Exercise instructions - Your task is to copy every line below that contains the word "година".

· · · ·

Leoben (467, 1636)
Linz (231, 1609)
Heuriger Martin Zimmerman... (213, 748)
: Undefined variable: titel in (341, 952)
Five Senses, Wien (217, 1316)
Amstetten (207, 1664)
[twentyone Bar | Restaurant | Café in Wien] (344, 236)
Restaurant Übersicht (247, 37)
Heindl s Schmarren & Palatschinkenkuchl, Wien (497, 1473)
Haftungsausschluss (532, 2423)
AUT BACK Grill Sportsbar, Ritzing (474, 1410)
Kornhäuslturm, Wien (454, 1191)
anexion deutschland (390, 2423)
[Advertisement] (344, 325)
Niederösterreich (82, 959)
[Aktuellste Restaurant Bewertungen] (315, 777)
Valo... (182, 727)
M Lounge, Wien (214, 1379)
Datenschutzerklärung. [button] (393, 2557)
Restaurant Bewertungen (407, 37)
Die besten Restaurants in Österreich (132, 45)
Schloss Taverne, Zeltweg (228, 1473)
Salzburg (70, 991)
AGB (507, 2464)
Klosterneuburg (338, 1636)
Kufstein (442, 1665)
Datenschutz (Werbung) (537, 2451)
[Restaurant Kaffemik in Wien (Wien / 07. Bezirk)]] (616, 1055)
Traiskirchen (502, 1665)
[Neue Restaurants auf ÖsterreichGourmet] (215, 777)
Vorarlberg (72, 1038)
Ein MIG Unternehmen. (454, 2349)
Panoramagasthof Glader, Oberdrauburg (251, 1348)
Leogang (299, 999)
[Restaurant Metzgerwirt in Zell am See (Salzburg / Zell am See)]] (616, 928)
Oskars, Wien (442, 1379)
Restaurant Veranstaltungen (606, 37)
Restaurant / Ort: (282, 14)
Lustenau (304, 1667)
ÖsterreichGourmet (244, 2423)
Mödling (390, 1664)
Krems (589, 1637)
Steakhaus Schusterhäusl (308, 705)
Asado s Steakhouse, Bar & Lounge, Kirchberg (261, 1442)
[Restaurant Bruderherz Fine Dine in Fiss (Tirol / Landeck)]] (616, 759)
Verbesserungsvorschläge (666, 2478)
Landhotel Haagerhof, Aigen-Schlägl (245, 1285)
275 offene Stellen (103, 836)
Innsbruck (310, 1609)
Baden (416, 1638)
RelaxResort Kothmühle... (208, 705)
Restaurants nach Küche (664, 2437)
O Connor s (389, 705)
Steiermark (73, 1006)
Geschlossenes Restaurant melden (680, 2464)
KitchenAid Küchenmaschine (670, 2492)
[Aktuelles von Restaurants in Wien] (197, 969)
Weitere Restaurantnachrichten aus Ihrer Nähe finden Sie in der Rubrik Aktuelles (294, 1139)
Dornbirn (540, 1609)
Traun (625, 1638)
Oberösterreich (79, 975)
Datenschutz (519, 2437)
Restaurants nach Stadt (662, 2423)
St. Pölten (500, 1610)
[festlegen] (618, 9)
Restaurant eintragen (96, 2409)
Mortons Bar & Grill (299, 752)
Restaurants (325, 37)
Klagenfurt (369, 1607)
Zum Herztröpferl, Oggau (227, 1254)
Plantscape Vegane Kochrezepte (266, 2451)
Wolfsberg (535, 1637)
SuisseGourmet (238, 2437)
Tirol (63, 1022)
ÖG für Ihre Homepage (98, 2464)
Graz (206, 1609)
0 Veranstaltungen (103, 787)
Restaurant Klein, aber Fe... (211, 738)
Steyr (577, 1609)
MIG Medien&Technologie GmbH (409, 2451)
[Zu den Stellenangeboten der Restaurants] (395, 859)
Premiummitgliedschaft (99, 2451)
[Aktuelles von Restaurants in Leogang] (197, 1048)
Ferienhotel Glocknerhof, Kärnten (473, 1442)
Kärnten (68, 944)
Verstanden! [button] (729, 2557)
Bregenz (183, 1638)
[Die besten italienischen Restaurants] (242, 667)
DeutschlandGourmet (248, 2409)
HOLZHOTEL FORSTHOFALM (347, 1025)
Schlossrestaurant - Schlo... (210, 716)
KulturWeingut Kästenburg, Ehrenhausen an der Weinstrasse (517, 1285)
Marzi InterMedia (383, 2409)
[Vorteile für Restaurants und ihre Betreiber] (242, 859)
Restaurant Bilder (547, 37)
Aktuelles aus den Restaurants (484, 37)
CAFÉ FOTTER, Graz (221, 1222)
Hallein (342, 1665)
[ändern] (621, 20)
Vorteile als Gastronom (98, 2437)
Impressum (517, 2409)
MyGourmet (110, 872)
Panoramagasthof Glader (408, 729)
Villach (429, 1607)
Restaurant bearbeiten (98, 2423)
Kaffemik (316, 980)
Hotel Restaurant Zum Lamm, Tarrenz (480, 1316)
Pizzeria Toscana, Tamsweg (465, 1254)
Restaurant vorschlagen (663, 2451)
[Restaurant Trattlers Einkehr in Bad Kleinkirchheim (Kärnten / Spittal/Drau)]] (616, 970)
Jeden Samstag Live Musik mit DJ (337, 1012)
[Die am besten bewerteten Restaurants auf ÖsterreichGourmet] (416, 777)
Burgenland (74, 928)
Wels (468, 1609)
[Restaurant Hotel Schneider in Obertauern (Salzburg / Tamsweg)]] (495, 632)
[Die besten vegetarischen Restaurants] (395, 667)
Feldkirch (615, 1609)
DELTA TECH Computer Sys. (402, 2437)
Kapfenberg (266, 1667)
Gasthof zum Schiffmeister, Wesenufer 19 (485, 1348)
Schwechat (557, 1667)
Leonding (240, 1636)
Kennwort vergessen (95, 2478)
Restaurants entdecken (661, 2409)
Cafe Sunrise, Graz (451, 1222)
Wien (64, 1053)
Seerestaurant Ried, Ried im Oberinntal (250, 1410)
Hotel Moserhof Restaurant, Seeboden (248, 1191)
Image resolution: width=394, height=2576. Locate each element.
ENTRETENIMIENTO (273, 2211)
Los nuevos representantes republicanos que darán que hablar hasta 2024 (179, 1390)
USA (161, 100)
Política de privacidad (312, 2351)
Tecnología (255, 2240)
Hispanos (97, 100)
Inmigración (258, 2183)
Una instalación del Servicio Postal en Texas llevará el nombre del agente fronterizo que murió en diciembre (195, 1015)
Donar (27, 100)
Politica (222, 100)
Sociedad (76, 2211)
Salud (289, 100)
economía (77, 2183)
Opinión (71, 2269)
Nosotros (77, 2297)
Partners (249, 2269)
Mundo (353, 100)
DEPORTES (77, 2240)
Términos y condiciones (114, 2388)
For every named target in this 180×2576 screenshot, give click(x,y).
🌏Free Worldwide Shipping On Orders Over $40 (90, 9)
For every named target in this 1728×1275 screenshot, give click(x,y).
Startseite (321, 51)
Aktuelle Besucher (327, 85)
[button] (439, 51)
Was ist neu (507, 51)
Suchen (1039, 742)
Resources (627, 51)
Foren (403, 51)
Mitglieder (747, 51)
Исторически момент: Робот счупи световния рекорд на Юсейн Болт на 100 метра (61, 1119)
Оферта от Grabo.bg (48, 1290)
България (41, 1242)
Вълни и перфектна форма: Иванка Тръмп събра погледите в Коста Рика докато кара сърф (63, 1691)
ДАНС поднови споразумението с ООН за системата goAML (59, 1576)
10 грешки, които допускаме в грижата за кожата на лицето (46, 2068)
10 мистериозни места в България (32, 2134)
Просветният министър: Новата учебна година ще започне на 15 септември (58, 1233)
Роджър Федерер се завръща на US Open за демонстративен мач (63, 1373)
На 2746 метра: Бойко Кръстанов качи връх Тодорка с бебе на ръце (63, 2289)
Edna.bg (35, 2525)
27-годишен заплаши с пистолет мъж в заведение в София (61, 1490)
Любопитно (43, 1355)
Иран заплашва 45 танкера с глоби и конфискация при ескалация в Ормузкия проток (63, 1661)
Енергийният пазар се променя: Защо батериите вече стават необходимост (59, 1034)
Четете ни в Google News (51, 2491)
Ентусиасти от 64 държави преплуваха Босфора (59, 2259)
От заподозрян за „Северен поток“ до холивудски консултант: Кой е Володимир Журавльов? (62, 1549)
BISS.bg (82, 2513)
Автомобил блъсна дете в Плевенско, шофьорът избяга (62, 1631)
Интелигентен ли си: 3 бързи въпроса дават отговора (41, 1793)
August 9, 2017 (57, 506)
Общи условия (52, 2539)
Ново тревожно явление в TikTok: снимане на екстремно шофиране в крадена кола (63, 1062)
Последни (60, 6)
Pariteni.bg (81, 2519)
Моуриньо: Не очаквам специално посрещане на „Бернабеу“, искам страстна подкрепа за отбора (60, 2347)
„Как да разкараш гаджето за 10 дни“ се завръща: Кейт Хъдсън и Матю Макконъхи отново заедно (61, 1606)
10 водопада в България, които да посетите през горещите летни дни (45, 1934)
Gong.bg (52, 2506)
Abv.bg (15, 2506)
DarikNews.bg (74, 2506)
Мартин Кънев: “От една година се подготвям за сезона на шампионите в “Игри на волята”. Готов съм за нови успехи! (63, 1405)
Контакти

· · · ·

Solution to this exercise -
Просветният министър: Новата учебна година ще започне на 15 септември (58, 1233)
Мартин Кънев: “От една година се подготвям за сезона на шампионите в “Игри на волята”. Готов съм за нови успехи! (63, 1405)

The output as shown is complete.